UHFPA was an ambitious project and may still be considered by state legislatures in the future. But the act contains provisions that are not controversial, and potentially popular with advocates for both lenders and borrowers.

Last summer, the ULC Executive Committee approved a recommendation from the Joint Editorial Board for Uniform Real Property Acts to carve out Article 5 of UHFPA on Negotiated Transfers and offer it as a stand-alone act. The result is the Model Negotiated Alternative to Foreclosure Act (MNAFA).

MNAFA is a short and simple statute that allows a lender and borrower to voluntarily negotiate a workout arrangement (sometimes called a “cash for keys” transaction or a “deed-in-lieu of foreclosure”). If the negotiated agreement meets the statutory requirements, it falls within a legal safe harbor and has a predictable and enforceable effect for both parties.

To qualify under MNAFA, an agreement between the lender and borrower must include all the following terms:


  1. the proposed transfer must result in full satisfaction of the borrower’s obligation;
  2. all persons owning an interest in the mortgaged property, other than a security interest, must agree to the transfer;
  3. all parties with a security interest in the mortgaged property (or all parties to a foreclosure action concerning the mortgaged property, if an action has been commenced) must receive notice of the agreement and not object within 20 days of receiving the notice; and
  4. the agreement must state it is made under the state’s MNAFA statute.

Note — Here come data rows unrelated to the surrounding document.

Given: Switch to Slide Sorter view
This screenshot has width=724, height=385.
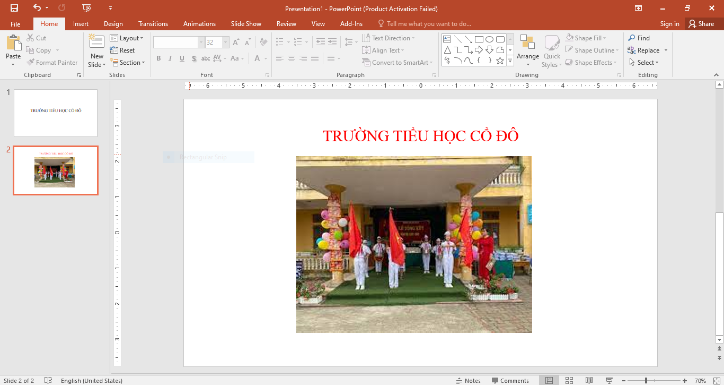Looking at the screenshot, I should tap(569, 380).

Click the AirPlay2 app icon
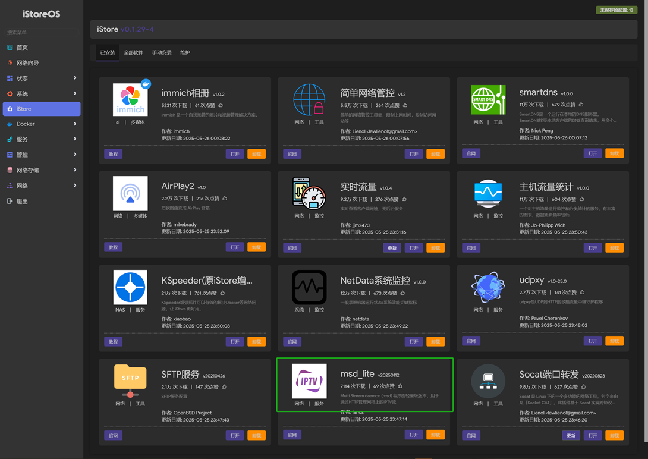click(130, 193)
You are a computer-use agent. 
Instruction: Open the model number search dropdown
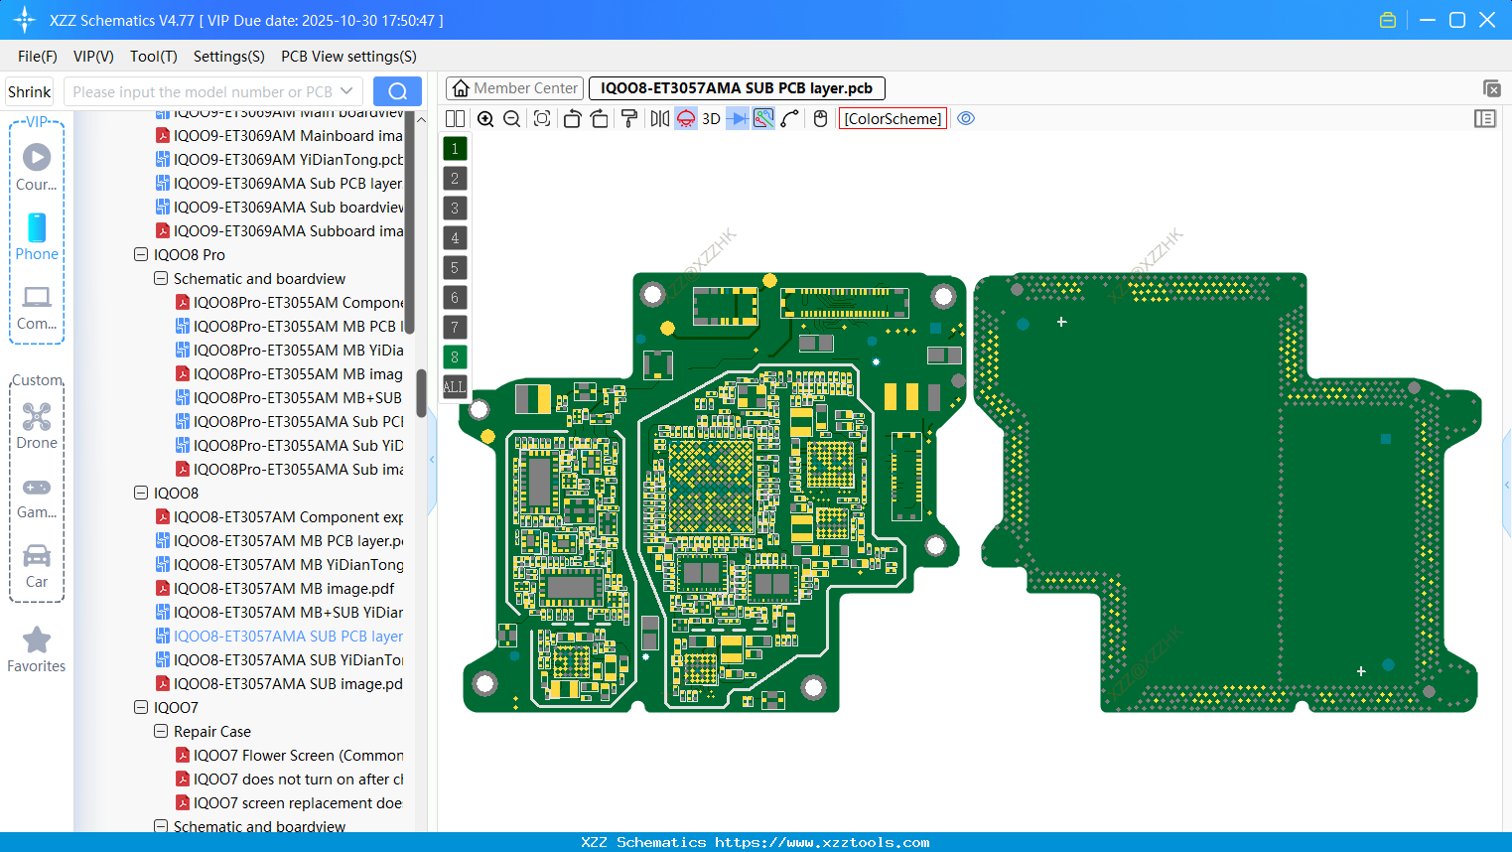click(x=346, y=90)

The agreement can include other terms negotiated and agreed to by the lender and borrower.

If no objection is received from an interested party, the transfer of mortgaged property to the secured lender has the following effects:


  1. the borrower’s obligation is discharged in full;
  2. all the borrower’s rights in the property are transferred to the lender (except that the borrower may retain a right to continue occupying the property under terms incorporated into the agreement);
  3. the lender’s mortgage is discharged;
  4. any subordinate interests are terminated unless preserved under other law; and
  5. the right of any borrower to redeem the property is terminated.


When more than one person holds a security interest in mortgaged property, the interests are prioritized according to existing state law. MNAFA then provides the following rules:


  1. A security interest higher in priority than the interest owned by the lender who is party to the agreement (that is, a “senior interest”) is unaffected. The lender takes possession of the property subject to the senior interest.
  2. A security interest lower in priority than the interest owned by the lender who is party to the agreement (that is, a “junior interest”) is extinguished, unless the junior lienholder objects. A junior lienholder who objects can redeem the property—in other words, tender an amount equal to the obligation to be satisfied under the negotiated agreement and thereby receive the benefit of the proposed transfer.


If there are multiple junior lienholders, MNAFA provides a procedure for each lienholder to exercise an option to tender funds in reverse order of their priority.

Of course, even without MNAFA lenders and borrowers are free to negotiate workout arrangements under other law. MNAFA provides the additional advantage of extinguishing junior liens so that all parties to the agreement can be certain of its final effect, even without a formal foreclosure proceeding.